• YOUR OBJECTIVE: Starting at the top of the listing below, copy each line exactly, stopping after the line that contains "You are a computer-use agent. The width".

• DATA FOR ANALYSIS:

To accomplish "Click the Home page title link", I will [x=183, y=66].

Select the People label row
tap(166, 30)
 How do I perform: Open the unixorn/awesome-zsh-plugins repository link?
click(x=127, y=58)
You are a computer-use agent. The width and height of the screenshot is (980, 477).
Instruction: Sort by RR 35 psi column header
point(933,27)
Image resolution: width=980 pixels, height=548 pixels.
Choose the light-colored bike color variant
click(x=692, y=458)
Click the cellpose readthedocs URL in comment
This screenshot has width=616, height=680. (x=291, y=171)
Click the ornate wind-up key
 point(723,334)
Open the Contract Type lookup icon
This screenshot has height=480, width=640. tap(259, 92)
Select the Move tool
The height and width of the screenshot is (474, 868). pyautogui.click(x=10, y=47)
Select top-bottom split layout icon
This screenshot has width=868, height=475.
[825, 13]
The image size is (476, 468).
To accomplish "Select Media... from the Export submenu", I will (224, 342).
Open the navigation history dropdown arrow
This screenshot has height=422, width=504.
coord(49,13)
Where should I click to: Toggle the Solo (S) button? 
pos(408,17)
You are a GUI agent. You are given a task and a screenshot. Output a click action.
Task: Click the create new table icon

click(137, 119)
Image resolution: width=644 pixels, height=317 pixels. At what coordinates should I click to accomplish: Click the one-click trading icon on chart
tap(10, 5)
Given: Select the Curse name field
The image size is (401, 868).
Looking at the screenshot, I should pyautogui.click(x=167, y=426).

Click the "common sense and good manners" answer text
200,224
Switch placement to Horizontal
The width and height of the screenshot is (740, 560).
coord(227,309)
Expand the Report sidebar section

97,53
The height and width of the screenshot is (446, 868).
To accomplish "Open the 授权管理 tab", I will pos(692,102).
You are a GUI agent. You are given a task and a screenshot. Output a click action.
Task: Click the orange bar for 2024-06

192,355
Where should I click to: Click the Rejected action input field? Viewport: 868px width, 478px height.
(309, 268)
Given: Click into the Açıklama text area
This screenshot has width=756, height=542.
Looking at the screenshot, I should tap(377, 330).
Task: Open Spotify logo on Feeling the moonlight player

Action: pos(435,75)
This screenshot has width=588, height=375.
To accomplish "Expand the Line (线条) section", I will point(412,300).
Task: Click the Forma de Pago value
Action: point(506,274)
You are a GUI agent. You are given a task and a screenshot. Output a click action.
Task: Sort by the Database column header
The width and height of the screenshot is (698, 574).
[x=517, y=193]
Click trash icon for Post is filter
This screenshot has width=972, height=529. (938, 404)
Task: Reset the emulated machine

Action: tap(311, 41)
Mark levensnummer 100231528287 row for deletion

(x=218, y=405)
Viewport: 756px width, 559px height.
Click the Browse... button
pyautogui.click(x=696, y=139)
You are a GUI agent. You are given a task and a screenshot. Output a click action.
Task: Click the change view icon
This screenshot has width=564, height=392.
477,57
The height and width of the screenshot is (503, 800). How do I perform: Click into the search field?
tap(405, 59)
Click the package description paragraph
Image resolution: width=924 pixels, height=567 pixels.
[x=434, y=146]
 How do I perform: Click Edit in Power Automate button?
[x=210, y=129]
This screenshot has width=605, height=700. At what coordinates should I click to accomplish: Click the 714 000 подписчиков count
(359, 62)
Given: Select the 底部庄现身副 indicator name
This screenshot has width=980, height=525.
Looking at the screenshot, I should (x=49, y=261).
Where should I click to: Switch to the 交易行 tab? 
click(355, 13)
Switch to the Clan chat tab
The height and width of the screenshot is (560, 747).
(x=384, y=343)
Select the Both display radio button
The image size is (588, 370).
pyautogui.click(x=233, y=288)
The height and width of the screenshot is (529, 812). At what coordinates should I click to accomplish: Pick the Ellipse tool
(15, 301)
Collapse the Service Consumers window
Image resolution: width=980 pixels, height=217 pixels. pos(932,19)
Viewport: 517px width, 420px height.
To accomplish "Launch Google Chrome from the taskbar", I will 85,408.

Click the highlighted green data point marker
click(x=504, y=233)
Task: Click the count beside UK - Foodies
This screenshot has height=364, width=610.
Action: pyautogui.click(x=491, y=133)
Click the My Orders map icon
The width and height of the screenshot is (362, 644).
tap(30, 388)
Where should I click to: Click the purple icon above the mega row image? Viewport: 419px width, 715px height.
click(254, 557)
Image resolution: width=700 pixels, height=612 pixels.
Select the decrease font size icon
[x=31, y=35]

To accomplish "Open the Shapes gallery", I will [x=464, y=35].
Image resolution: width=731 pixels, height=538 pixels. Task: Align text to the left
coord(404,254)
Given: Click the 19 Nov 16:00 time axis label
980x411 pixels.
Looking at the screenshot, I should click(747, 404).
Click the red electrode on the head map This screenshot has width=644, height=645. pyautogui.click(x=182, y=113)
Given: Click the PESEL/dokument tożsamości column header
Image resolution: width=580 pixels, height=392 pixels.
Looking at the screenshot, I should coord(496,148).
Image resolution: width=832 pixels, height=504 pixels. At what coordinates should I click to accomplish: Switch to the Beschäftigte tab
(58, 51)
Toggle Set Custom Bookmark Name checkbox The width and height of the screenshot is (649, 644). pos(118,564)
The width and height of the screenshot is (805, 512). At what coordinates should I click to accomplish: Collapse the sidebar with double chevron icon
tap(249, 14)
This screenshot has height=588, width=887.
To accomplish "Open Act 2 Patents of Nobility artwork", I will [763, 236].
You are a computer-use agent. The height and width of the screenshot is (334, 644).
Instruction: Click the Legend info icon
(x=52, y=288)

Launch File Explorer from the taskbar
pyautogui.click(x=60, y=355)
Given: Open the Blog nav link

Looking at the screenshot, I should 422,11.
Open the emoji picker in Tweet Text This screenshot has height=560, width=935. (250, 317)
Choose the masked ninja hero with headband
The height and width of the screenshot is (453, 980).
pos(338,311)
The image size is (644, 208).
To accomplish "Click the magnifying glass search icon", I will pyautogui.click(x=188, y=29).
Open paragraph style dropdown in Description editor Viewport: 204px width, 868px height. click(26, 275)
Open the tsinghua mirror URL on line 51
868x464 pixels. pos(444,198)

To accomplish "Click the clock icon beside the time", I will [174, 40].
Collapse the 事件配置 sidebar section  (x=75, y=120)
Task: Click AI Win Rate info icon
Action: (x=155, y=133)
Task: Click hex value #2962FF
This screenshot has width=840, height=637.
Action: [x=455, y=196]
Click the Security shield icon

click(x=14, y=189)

• RESPONSE TO THE EXERCISE:
To accomplish "Click the Home page title link", I will [x=183, y=66].

Select the People label row
tap(166, 30)
 How do I perform: Open the unixorn/awesome-zsh-plugins repository link?
click(x=127, y=58)
You are a computer-use agent. The width and height of the screenshot is (980, 477).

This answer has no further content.